[Input records]

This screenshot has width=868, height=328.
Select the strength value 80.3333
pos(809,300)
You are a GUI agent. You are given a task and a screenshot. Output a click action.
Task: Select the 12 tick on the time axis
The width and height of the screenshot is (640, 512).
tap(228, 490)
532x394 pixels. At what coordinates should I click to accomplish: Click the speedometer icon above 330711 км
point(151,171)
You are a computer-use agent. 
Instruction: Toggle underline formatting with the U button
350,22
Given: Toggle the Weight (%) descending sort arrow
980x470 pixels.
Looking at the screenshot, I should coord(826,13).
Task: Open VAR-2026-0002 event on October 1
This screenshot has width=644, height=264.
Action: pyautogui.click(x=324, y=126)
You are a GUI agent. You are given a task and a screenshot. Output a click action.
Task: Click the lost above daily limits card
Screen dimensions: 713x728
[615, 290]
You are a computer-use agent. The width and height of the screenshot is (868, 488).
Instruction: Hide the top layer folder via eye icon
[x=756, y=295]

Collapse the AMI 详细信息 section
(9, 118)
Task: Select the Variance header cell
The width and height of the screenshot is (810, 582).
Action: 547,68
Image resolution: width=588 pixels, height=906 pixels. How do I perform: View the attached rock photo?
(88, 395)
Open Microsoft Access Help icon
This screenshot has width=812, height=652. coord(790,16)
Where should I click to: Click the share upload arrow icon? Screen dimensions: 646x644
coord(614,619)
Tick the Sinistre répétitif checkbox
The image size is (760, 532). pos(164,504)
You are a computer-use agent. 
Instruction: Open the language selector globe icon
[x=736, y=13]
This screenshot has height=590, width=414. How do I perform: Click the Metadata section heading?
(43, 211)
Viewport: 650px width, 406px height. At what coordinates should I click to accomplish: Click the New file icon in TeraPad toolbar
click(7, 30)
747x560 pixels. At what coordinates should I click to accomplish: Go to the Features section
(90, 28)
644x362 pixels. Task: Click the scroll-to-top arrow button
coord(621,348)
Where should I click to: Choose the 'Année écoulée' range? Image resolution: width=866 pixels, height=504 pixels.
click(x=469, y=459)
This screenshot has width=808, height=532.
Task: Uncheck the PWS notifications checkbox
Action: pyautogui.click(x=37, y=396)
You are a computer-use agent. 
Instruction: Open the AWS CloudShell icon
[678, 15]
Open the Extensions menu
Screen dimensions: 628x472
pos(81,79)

[/Input records]

What is needed:
Every entry should be retyped exactly as shown.

Solution below:
This screenshot has width=868, height=328.
Select the strength value 80.3333
pos(809,300)
You are a GUI agent. You are given a task and a screenshot. Output a click action.
Task: Select the 12 tick on the time axis
The width and height of the screenshot is (640, 512).
tap(228, 490)
532x394 pixels. At what coordinates should I click to accomplish: Click the speedometer icon above 330711 км
point(151,171)
You are a computer-use agent. 
Instruction: Toggle underline formatting with the U button
350,22
Given: Toggle the Weight (%) descending sort arrow
980x470 pixels.
Looking at the screenshot, I should coord(826,13).
Task: Open VAR-2026-0002 event on October 1
This screenshot has width=644, height=264.
Action: pyautogui.click(x=324, y=126)
You are a GUI agent. You are given a task and a screenshot. Output a click action.
Task: Click the lost above daily limits card
Screen dimensions: 713x728
[615, 290]
You are a computer-use agent. The width and height of the screenshot is (868, 488).
Instruction: Hide the top layer folder via eye icon
[x=756, y=295]

Collapse the AMI 详细信息 section
(9, 118)
Task: Select the Variance header cell
The width and height of the screenshot is (810, 582).
Action: 547,68
Image resolution: width=588 pixels, height=906 pixels. How do I perform: View the attached rock photo?
(88, 395)
Open Microsoft Access Help icon
This screenshot has width=812, height=652. coord(790,16)
Where should I click to: Click the share upload arrow icon? Screen dimensions: 646x644
coord(614,619)
Tick the Sinistre répétitif checkbox
The image size is (760, 532). pos(164,504)
You are a computer-use agent. 
Instruction: Open the language selector globe icon
[x=736, y=13]
This screenshot has height=590, width=414. How do I perform: Click the Metadata section heading?
(43, 211)
Viewport: 650px width, 406px height. At what coordinates should I click to accomplish: Click the New file icon in TeraPad toolbar
click(7, 30)
747x560 pixels. At what coordinates should I click to accomplish: Go to the Features section
(90, 28)
644x362 pixels. Task: Click the scroll-to-top arrow button
coord(621,348)
Where should I click to: Choose the 'Année écoulée' range? Image resolution: width=866 pixels, height=504 pixels.
click(x=469, y=459)
This screenshot has width=808, height=532.
Task: Uncheck the PWS notifications checkbox
Action: pyautogui.click(x=37, y=396)
You are a computer-use agent. 
Instruction: Open the AWS CloudShell icon
[678, 15]
Open the Extensions menu
Screen dimensions: 628x472
pos(81,79)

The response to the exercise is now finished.